> _WHAT TO DO_: Please give back word for word the lines of the material below between the line containing "Public Enquiries (98, 2487)" and the line containing "Working papers (143, 260)", inclusive.

> _DATA SUPPLIED_:
--*--

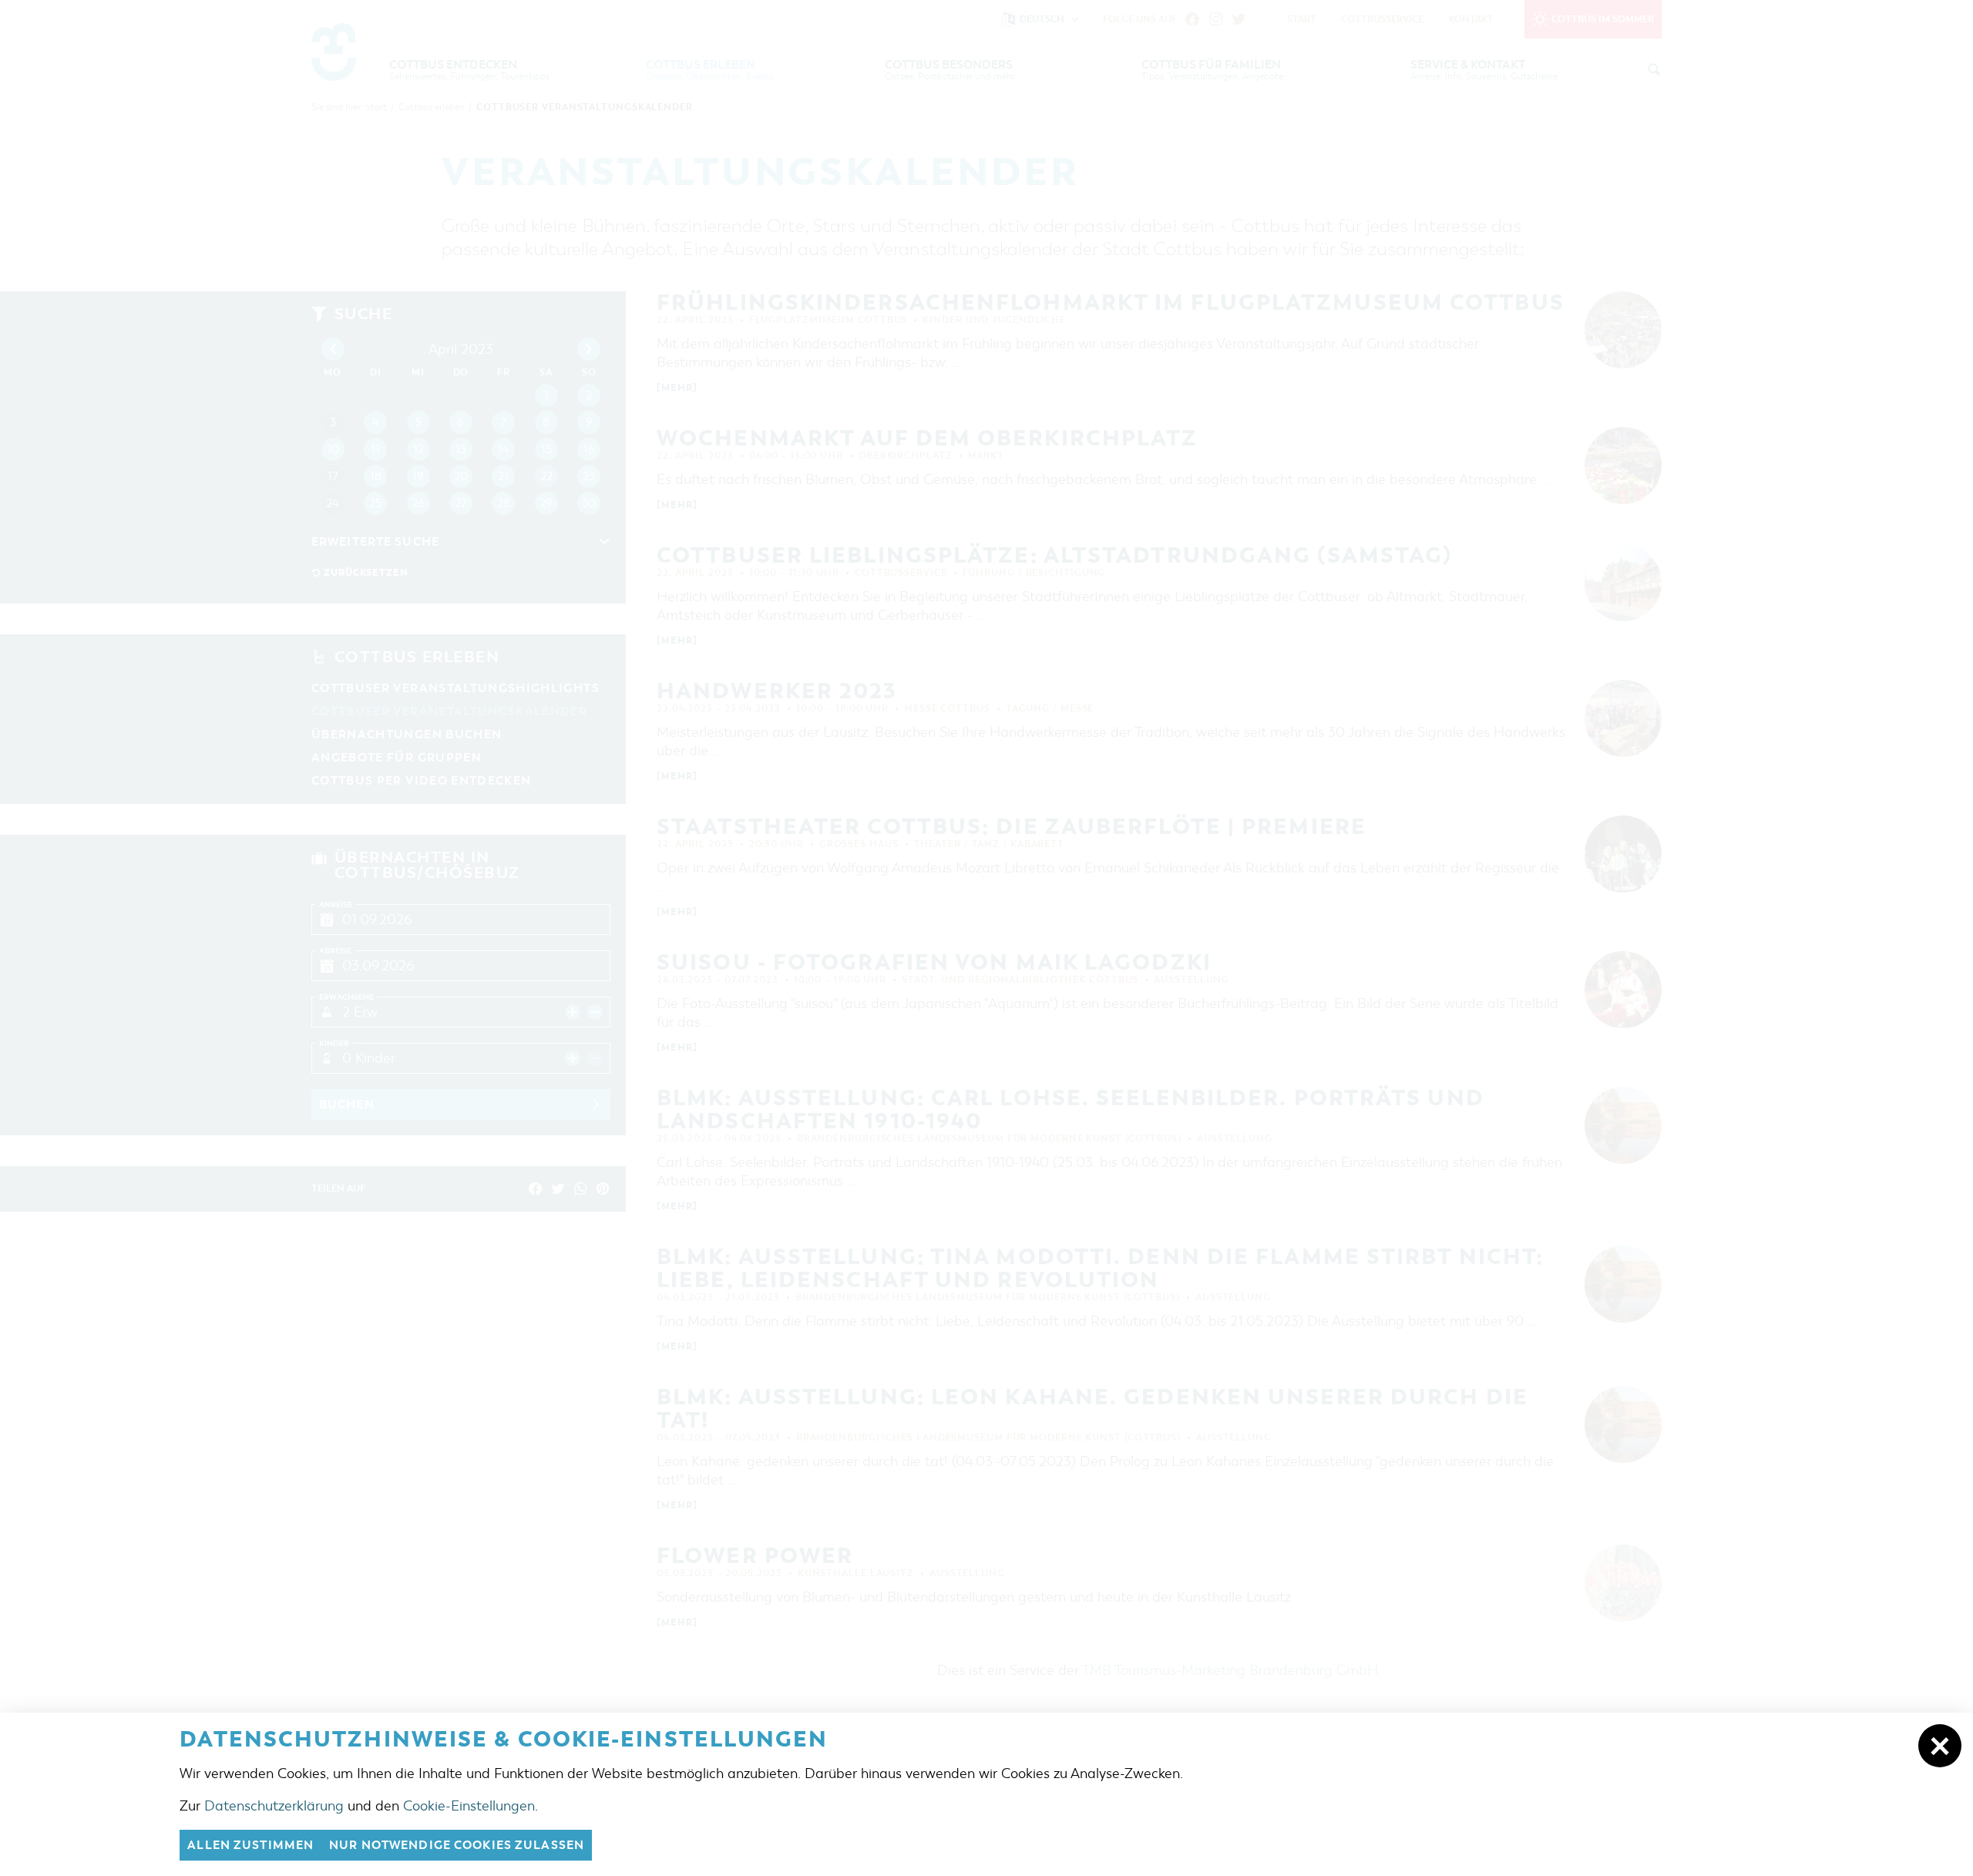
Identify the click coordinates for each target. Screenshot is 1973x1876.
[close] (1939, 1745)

--*--

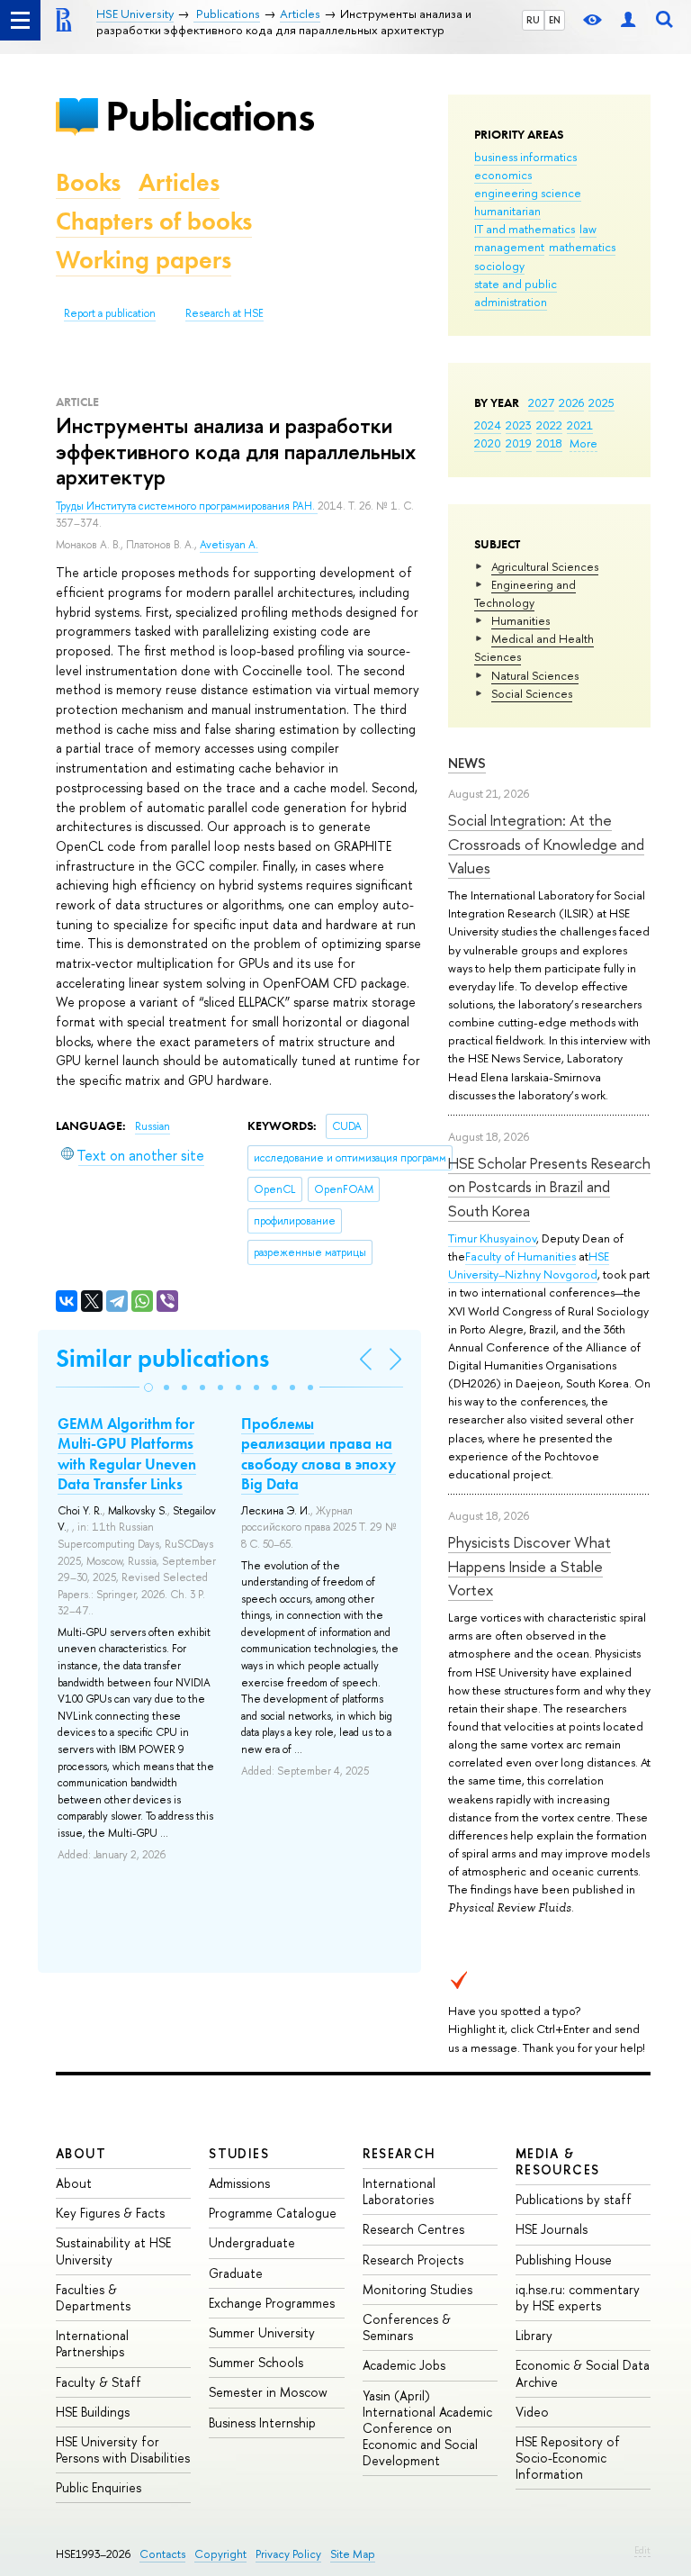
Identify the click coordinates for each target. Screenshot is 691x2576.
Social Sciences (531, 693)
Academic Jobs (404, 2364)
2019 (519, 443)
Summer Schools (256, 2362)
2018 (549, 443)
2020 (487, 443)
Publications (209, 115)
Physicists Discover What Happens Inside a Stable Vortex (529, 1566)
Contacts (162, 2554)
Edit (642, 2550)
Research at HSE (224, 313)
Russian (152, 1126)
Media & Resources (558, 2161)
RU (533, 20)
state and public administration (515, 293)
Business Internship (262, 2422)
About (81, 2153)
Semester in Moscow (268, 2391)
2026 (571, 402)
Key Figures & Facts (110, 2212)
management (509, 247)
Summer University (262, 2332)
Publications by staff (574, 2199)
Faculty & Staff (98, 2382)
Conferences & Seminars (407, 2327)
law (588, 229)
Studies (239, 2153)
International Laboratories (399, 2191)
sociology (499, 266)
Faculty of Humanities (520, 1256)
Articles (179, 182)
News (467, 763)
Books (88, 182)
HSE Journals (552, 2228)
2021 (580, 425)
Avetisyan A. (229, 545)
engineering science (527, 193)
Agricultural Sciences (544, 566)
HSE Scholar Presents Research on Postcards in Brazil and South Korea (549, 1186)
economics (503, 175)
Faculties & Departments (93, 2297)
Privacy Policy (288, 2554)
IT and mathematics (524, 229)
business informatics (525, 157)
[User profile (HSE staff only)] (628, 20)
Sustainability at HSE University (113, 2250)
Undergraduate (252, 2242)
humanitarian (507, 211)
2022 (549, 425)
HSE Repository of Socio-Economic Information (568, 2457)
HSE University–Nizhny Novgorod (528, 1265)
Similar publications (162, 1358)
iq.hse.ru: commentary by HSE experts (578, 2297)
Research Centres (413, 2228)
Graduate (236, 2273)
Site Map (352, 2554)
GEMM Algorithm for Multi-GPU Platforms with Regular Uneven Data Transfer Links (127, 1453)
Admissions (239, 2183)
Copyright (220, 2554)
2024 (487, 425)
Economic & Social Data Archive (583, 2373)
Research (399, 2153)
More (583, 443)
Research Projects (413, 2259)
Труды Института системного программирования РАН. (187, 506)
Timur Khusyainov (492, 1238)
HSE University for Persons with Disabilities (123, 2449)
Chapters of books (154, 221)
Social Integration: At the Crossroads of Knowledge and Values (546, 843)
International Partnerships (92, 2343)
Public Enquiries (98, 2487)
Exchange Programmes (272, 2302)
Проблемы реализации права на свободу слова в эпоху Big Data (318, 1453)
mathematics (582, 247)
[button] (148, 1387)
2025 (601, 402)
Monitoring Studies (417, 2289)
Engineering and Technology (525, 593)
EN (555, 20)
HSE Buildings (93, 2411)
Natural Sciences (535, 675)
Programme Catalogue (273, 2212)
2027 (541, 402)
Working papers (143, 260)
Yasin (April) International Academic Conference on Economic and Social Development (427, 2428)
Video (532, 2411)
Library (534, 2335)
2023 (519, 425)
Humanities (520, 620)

--*--

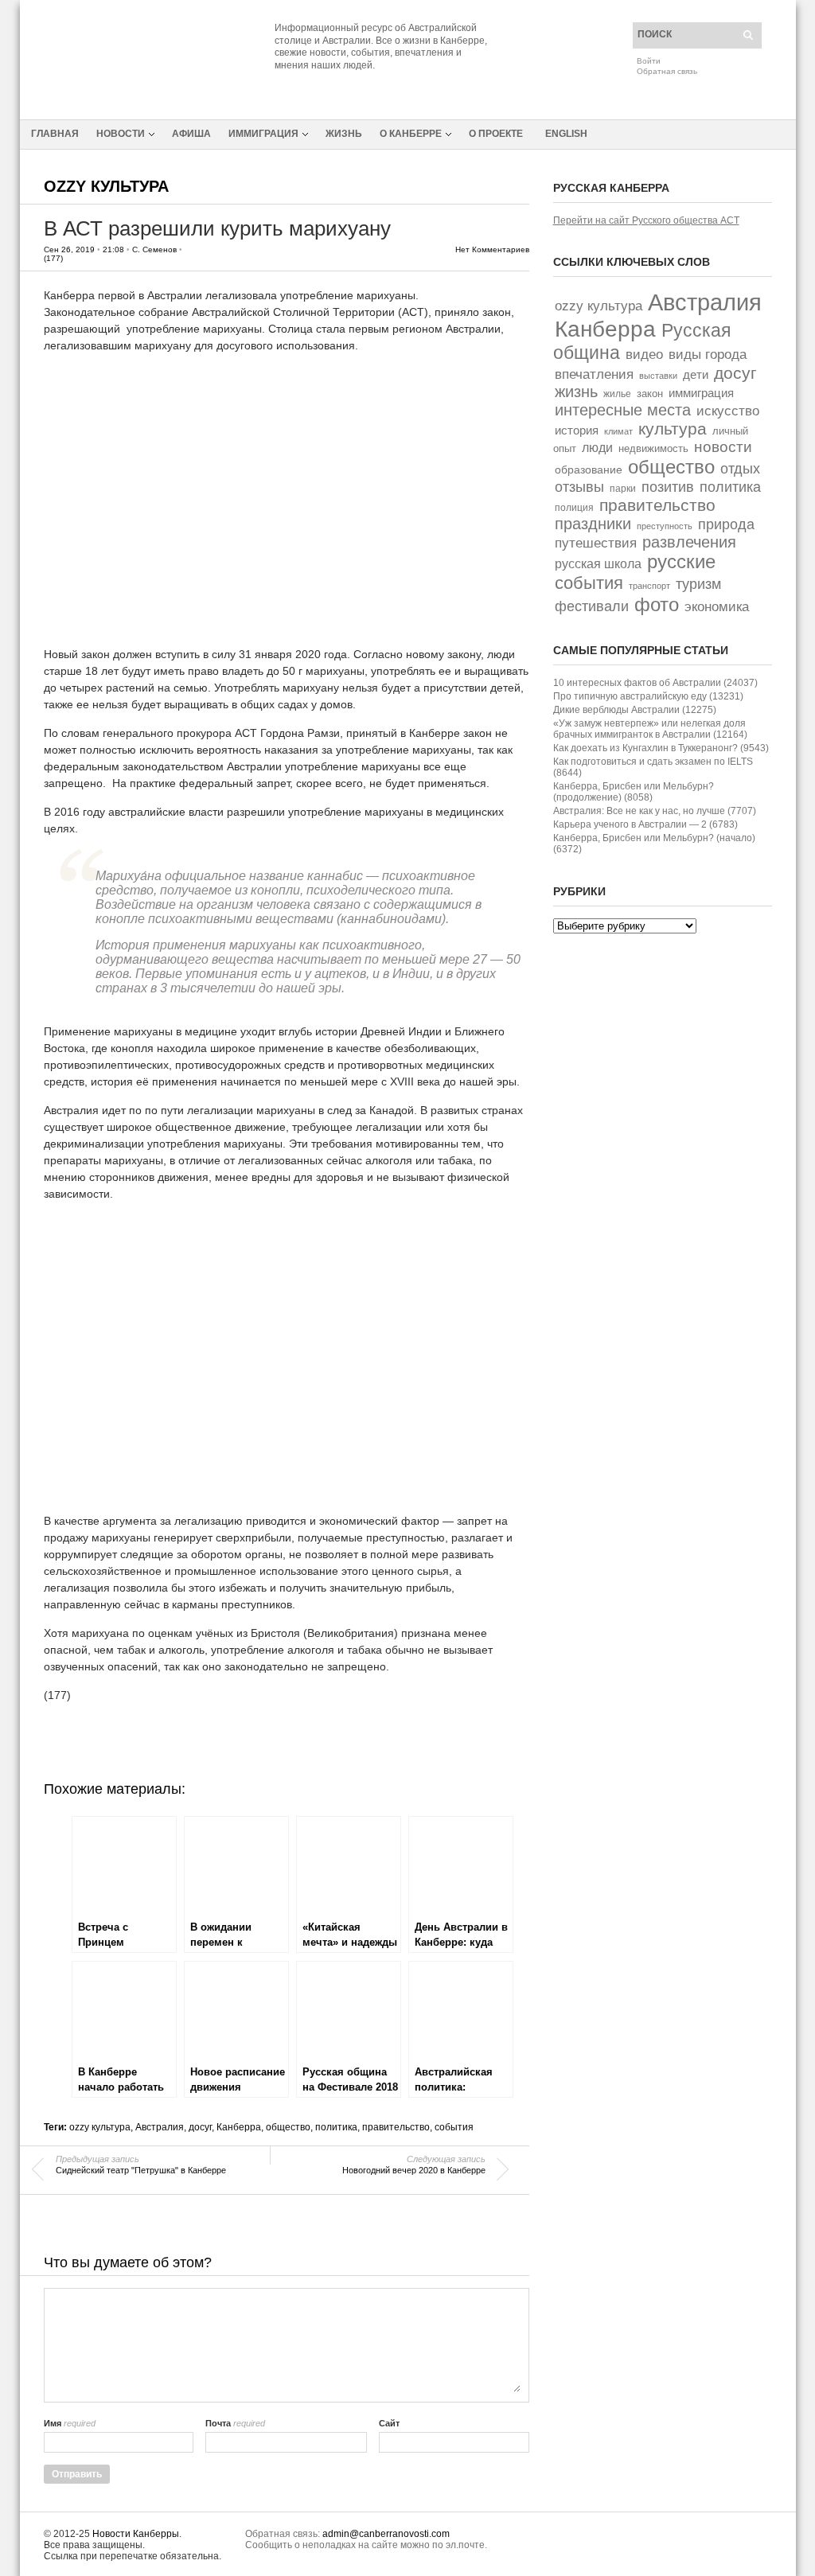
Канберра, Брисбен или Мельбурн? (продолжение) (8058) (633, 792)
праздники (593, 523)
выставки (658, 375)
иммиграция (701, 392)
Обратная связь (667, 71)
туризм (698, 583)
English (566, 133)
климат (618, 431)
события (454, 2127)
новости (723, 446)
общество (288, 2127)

--*--

> _ANSWER SECTION_:
Public Enquiries (98, 2487)
Exchange Programmes (272, 2302)
Проблемы реализации права на свободу слова в эпоху Big Data (318, 1453)
mathematics (582, 247)
[button] (148, 1387)
2025 (601, 402)
Monitoring Studies (417, 2289)
Engineering and Technology (525, 593)
EN (555, 20)
HSE Buildings (93, 2411)
Natural Sciences (535, 675)
Programme Catalogue (273, 2212)
2027 (541, 402)
Working papers (143, 260)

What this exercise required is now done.